[发明专利]检测多主棒孢B-I280V突变的引物组合

说明书

本发明公开了检测多主棒孢B‑I280V突变的引物组合。本发明公开的引物组合由引物FIP、引物BIP、引物F3、引物B3、引物LPF和引物LPB组成，各引物的序列分别如序列表的SEQ ID No.1‑SEQ ID No.6所示。实验证明，本发明的引物组合具有特异性强，灵敏度高，检测时间短，操作简易的特点，可特异、快速、高效地检测到黄瓜棒孢叶斑病发病组织中多主棒孢B‑I280V突变体，不需要复杂的仪器，并实现可视化，为有效发现田间多主棒孢B‑I280V抗性突变类型，制定有效抗药性治理方案提供技术支持。

技术领域

本发明涉及生物技术领域中，检测多主棒孢B-I280V突变的引物组合。

背景技术

多主棒孢(Corynesporacassiicola)是一种全球性真菌，在世界各地均有报道。其寄主范围广泛，可为害葫芦科、茄科、豆科等蔬菜。由多主棒孢引起的黄瓜棒孢叶斑病已成为一种世界性病害，一般田间发病率为10％～25％，严重时可达60％～70％，甚至100％，造成严重的经济损失。由于多主棒孢具高度变异性，易产生抗药性，导致该病害很难防治。靶基因的点突变是多主棒孢对杀菌剂产生抗药性的重要机制之一，目前已报道B-I280V、B-H278Y/R/L、C-S73P、C-N75S、D-S89P、D-D95E、D-H105R和D-G109V等突变可导致多主棒孢对SDHIs杀菌剂产生不同水平的抗性，其中B-I280V突变体低抗啶酰菌胺和吡噻菌胺，中抗氟吡菌酰胺和萎锈灵。此外，该突变体与田间野生型敏感菌株相比无适合度代价，并在华北地区逐渐发展为田间优势群体。因此，及时、快速检测该基因型在田间的发生，对该病害的科学防治尤为重要。

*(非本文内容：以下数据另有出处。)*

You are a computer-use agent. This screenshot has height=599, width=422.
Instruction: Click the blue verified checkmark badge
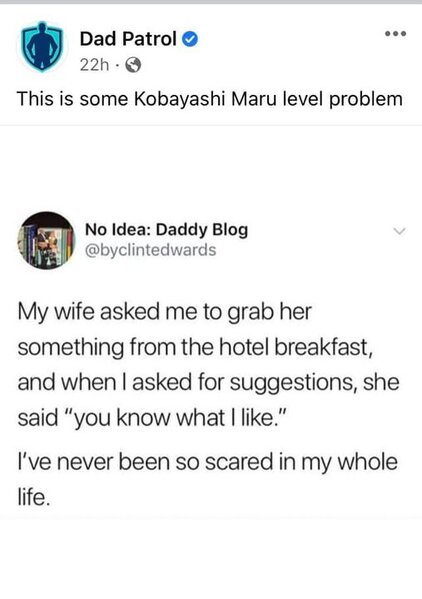click(x=190, y=39)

传统的病原菌抗性检测方法包括菌丝生长速率法、孢子萌发法、抑菌圈法等，但存在工作量大、工作周期长等缺点。随着分子生物技术的发展，多种分子检测手段应用于病原菌抗药性检测，如普通PCR(allele specific PCR,AS-PCR)、实时荧光定量PCR(Real-timePCR)、多重等位基因PCR(multiplex allele specific PCR,MAS-PCR)等，但需要特定的PCR扩增仪、凝胶电泳仪和凝胶成像仪等，过程繁琐，且检测时间长，不能满足快速检测的要求。

2000年日本荣研化学株式会社研发了一种环介导等温扩增(LAMP)的新方法，该方法使用了一种链置换DNA聚合酶和针对靶基因6个区域设计4个特异性引物，在等温条件下即可高特异性、高效率快速扩增DNA，若添加环引物，扩增时间可缩短至原来的1/2～1/3。LAMP反应的结果观察有多种方式，可以通过浊度仪实时监测、凝胶电泳形成梯形条带，也可以通过添加不同类型的指示剂实现可视化。然而，目前针对多主棒孢B-I280V突变的LAMP检测体系还未建立。

发明内容

本发明所要解决的技术问题是如何检测多主棒孢B-I280V突变。

为解决上述技术问题，本发明首先提供了用于检测多主棒孢B-I280V突变的引物组，所述引物组由引物FIP、引物BIP、引物F3、引物B3、引物LPF和引物LPB组成；

所述引物FIP为序列表的SEQ ID No.1所示的单链DNA分子；

所述引物BIP为序列表的SEQ ID No.2所示的单链DNA分子；

所述引物F3为序列表的SEQ ID No.3所示的单链DNA分子；

所述引物B3为序列表的SEQ ID No.4所示的单链DNA分子；

所述引物LPF为序列表的SEQ ID No.5所示的单链DNA分子；

所述引物LPB为序列表的SEQ ID No.6所示的单链DNA分子。

上述引物组中，各单链DNA可独立包装，也可包装在一起。所述引物FIP、所述引物BIP、所述引物F3、所述引物B3、所述引物LPF和所述引物LPB的摩尔比为8:8:1:1:4:4。